Afortunadamente, el golpe contra el Congreso fue frenado por la Sala de lo Constitucional de la Corte Suprema de Justicia, que, al admitir una acción de inconstitucionalidad, anuló el plazo (ultimátum) impuesto por Poder Ejecutivo. Además, el alto tribunal le ordenó a Bukele que se “abstenga de hacer uso de las Fuerzas Armadas contrario a los fines constitucionalmente establecidos y de poner en riesgo la forma de gobierno republicano, democrático y representativo, el sistema político pluralista y de manera particular la separación de poderes”.
Si bien el mandatario acató el precedente constitucional, esto no significó que de ahí en adelante optaría por someterse a los límites y controles de los demás poderes constitucionalmente autónomos. Así se comprobó cuando el pasado 15 de abril se manifestó contrario a obedecer una nueva sentencia de la Sala Constitucional. En esta ocasión, ante la ausencia de una tipificación penal previa, la alta corte consideró ilegal las detenciones de las personas que incumplan la orden de cuarentena obligatoria dispuesta por las autoridades con el objetivo de hacer frente a la crisis sanitaria provocada por el coronavirus.

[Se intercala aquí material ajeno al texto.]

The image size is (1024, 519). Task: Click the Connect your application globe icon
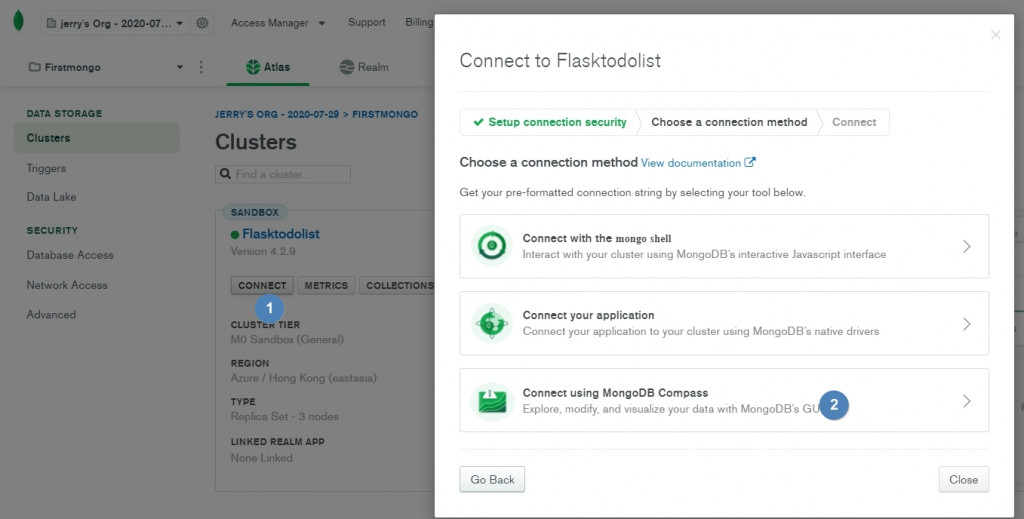491,323
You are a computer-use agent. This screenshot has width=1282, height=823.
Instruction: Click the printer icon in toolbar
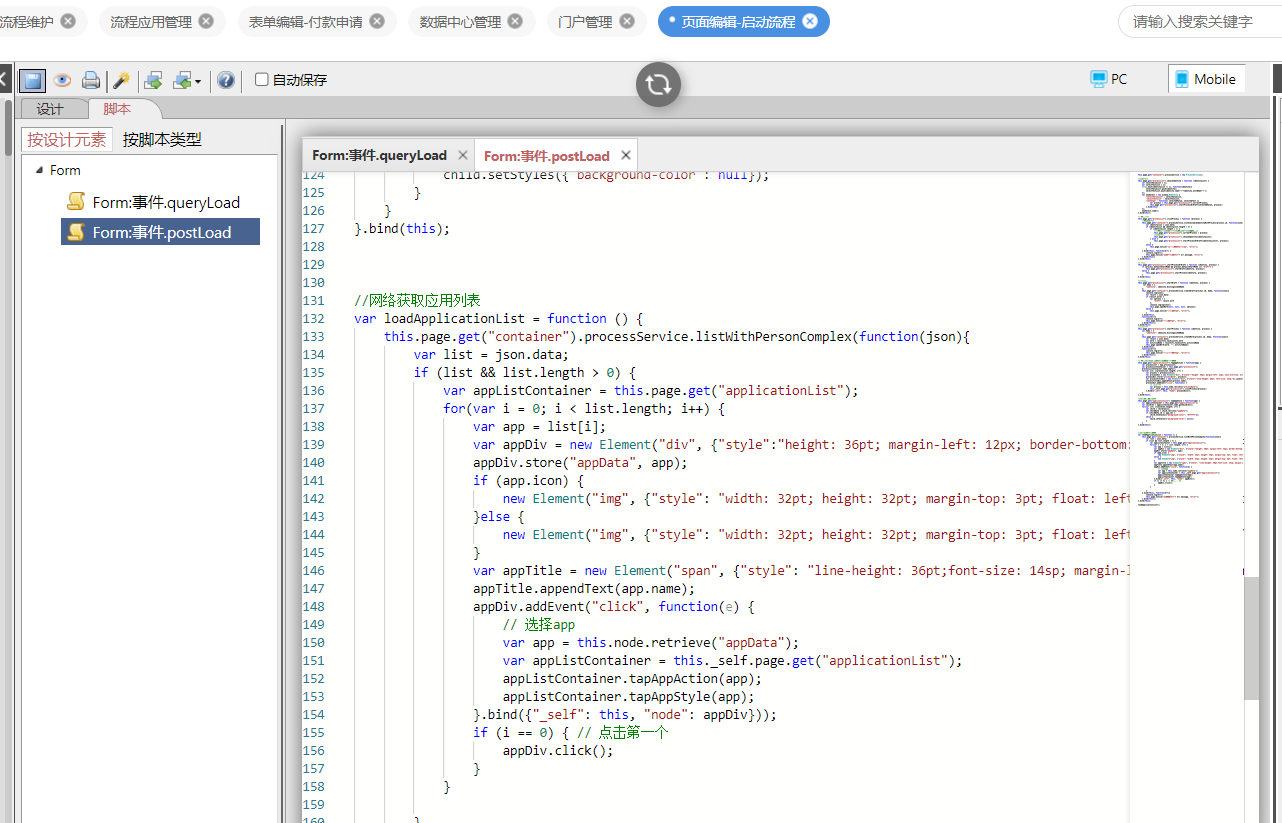tap(91, 80)
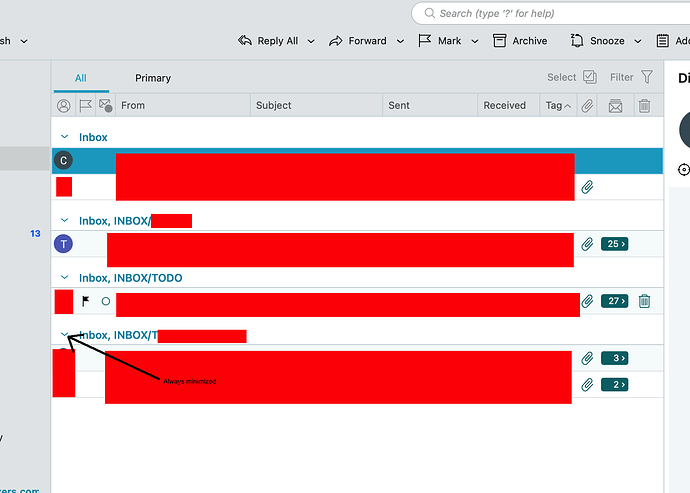This screenshot has height=493, width=690.
Task: Toggle the flag on the TODO message
Action: point(86,301)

En un hecho que solo encuentra explicación en la aceptación que las medidas populistas suelen tener en sociedades hostigadas por la miseria y el crimen, las dos inconstitucionales acciones del presidente han recibido un amplio apoyo de la ciudadanía salvadoreña. Lamentablemente, sobre esto último en América Latina tenemos sobradas historias, siendo el caso de Bukele especialmente comparable con el autogolpe del expresidente peruano Alberto Fujimori, cuando el 5 de abril de 1992, con el apoyo de los militares disolvió el Congreso e intervino los demás órganos constitucionales. Estas acciones de Fujimori recibieron un amplio respaldo popular, situación que motivó al entonces presidente guatemalteco Jorge Serrano Elías a hacer lo mismo, pero la falta de respaldo militar obligó al gobernante a dimitir.
Con el sistemático ataque a la cohesión social por parte de la violencia pandillera, El Salvador está muy lejos de ser gobernado al estilo sueco o finlandés. No obstante, desde los años noventa en el país impera una democracia, perfectible como todas, sustentada en una Constitución que contempla facultades excepcionales al presidente de la República. Por lo tanto, teniendo siempre en cuenta la razonabilidad y la proporcionalidad, el actual titular del Ejecutivo puede implementar medidas extraordinarias sin necesidad de transgredir el principio de separación de poderes y el sistema de frenos y contrapesos (checks and balances) que caracterizan a toda democracia liberal.
De no rectificar su relación con los demás poderes, más temprano que tarde, Nayib Bukele podría derivar definitivamente en el Fujimori centroamericano.